> The problem: Show each line of the entries below that contains the word "asterisks", treating uppercase and lowercase as different.

Item coordinate data
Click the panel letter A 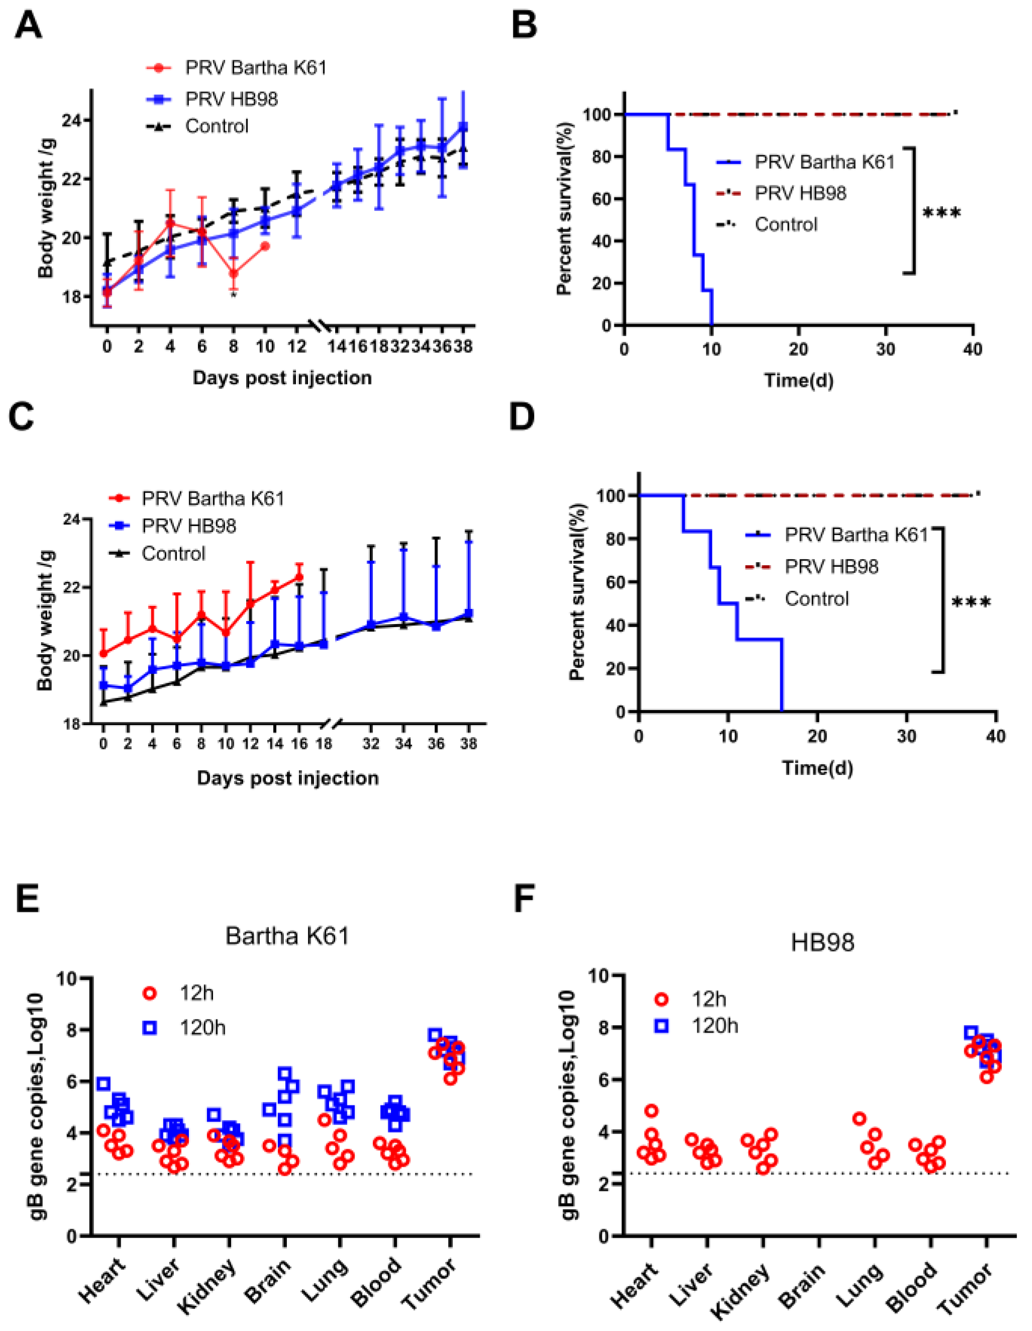28,26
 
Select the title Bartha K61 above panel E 287,936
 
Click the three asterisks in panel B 942,214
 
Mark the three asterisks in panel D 971,602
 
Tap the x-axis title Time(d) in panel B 798,380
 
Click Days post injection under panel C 288,778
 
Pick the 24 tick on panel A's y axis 71,120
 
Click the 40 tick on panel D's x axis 996,736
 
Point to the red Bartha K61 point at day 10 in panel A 265,246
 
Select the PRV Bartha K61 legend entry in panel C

> Answer:
Click the three asterisks in panel B 942,214
Mark the three asterisks in panel D 971,602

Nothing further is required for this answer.